» **REQUIREMENT**
Leave out the pictures and print the records below exactly.

Stored data entries:
■ ■ ■ ■

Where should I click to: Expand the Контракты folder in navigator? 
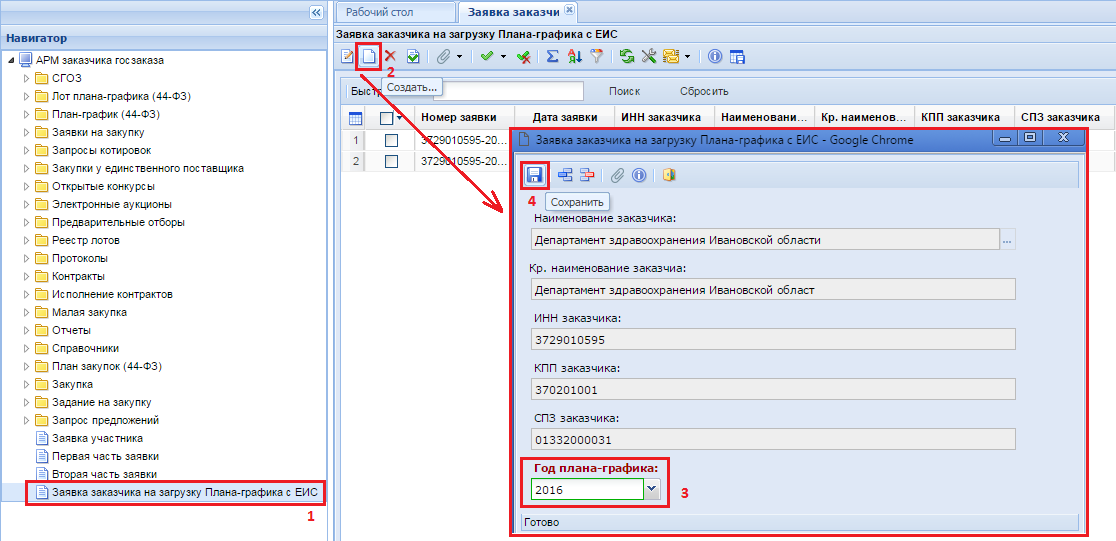pyautogui.click(x=27, y=276)
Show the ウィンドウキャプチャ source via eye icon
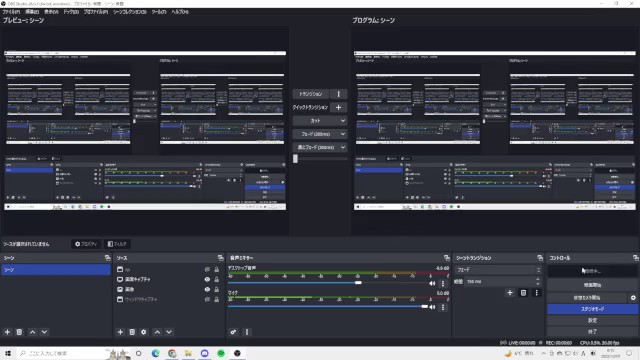This screenshot has width=640, height=360. pos(207,300)
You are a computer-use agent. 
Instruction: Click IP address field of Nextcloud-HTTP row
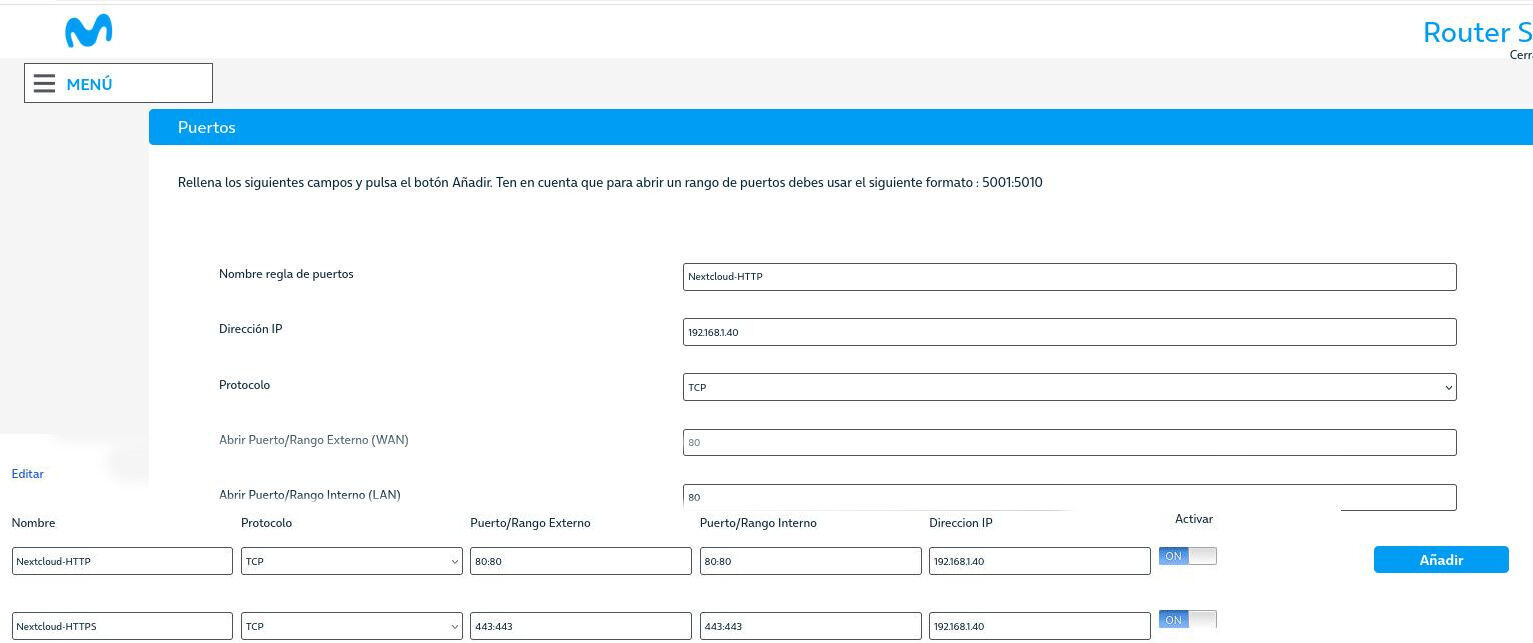point(1039,561)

■ ■ ■ ■

» **REPLY TO THE TASK**
Where should I click to: Expand the Контракты folder in navigator? 
pyautogui.click(x=27, y=276)
Show the ウィンドウキャプチャ source via eye icon
This screenshot has width=640, height=360. pos(207,300)
You are a computer-use agent. 
Instruction: Click IP address field of Nextcloud-HTTP row
point(1039,561)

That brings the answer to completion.